I was thinking about just that this afternoon as I was feeling a bit hormonal. I have a lot of seniors at work who have lost a spouse, a child of many siblings and peers, and for them this is not a happy time at all. I know there are a lot of not so seniors that are deeply troubled during this season for different reasons. Also, just the lack of sunshine, is a physical trigger for some to fall into depression. I’d imagine there are multiple reasons and explanations.

I know when my mother-in-law passed, (who had made Christmas really wonderful for us when we left the COG, and I knew I couldn't compete and I just missed her tremendously), I cried a lot. I felt that I had to push through and just make things nice and a bit of normal because I knew my kids were feeling the same. We had a lot of interesting talks that year.

Sometimes, now that all the kids are gone I feel that the pressure is on me to get it all together and it's sometimes lonely. George is a bit sour about it all for the most part and that doesn't help. I think he'd skip it al-together if he could.

But then I just love to write Christmas cards and say Hi to folks I haven't seen in way too long. I love to try to find a place to put out one more Nativity set or give one away. I love to read the Christmas story one more time in Luke and Matthew and look at the wonder of it as new again. I love lights and tinsel and a tacky piney Christmas tree covered with a lot of old and sometimes rather ugly ornaments that the clumsy hands of a 4 year old made a long time ago. I love a smoky midnight service at church and the Halleluiah chorus sung not too well at. I love lots of goodies I don't make any other time and finding new ones (I don't cook a lot anymore), and a house full of rowdy kids. I used to get a kick out of filling stockings, but I've let that one pass. Maybe I'll have to let a lot of this pass as I get older but I hope someone will pick up the torch.

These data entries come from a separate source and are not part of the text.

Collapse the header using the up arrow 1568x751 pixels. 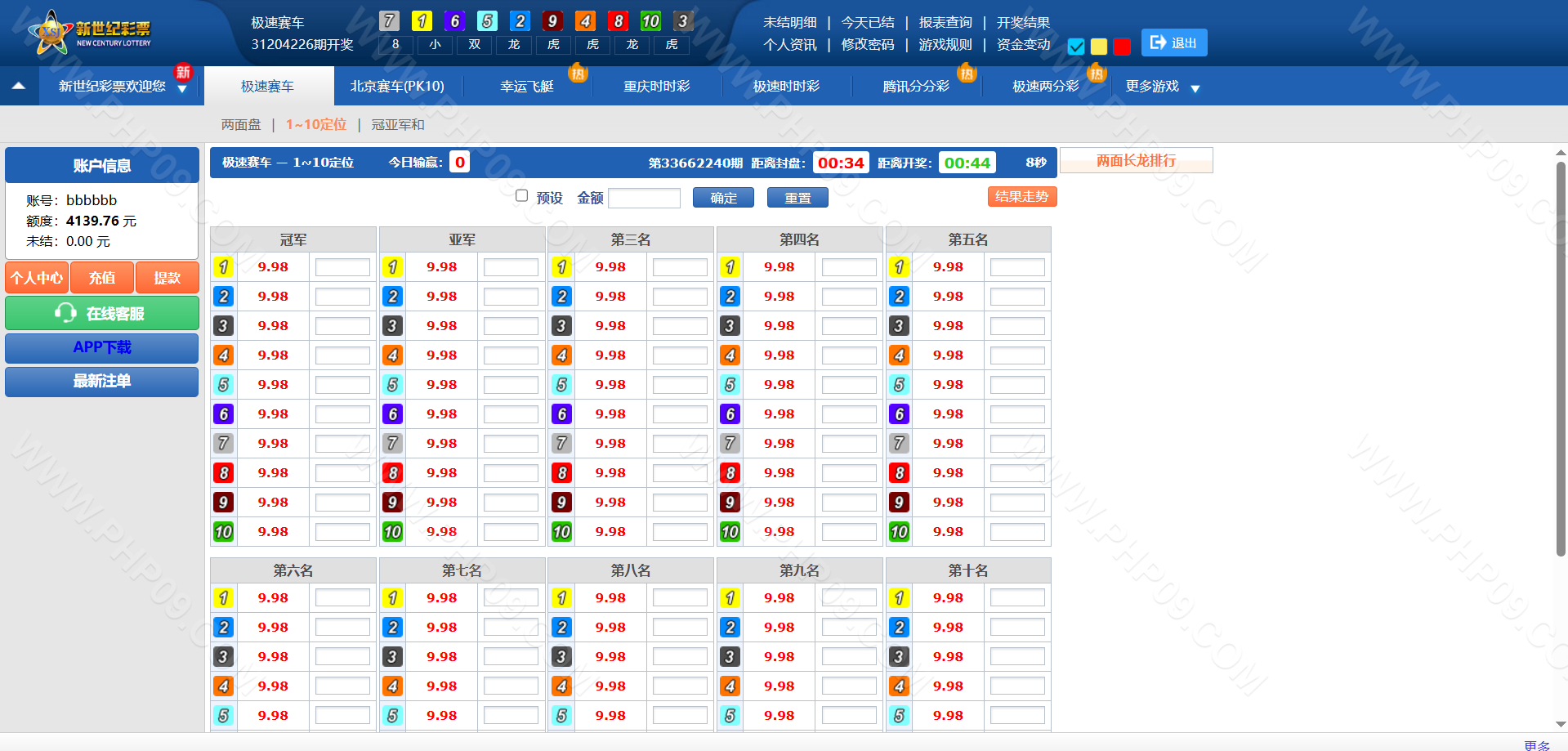click(x=19, y=86)
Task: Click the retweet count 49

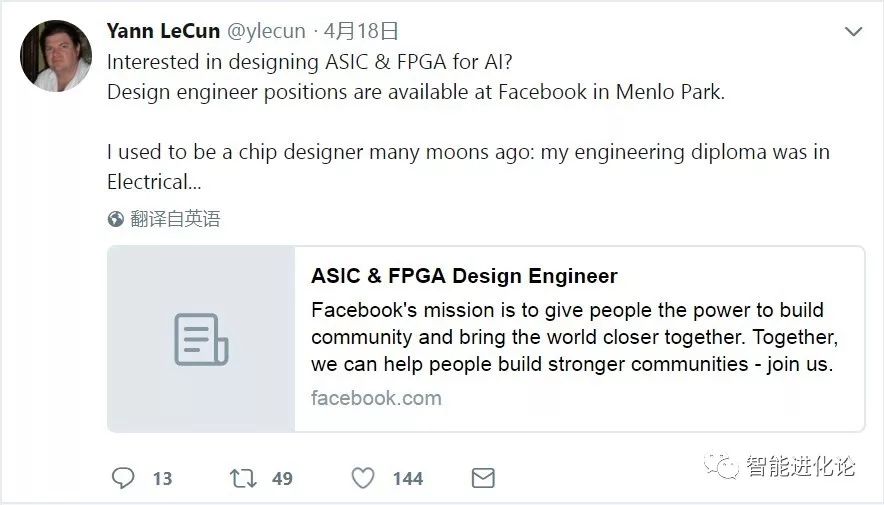Action: click(x=282, y=479)
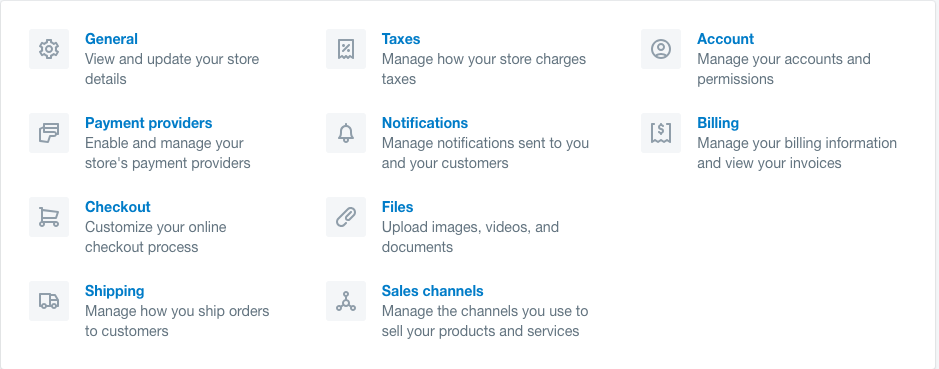Click the Shipping truck icon

pyautogui.click(x=49, y=301)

I like to think of something I'd like to give my kids, grandkids, neices and nephews and in-laws that maybe they need or just would like to have. I'm not extravagant but there was a time we had nothing and we found a way to give something, just to say "I love you", one more time. I don't mind the mess, the expense, the trouble. I do sometims mind the lonliness. Somewhere in the chaos of it all I find an extra measure of Joy that I really don’t understand. Hum?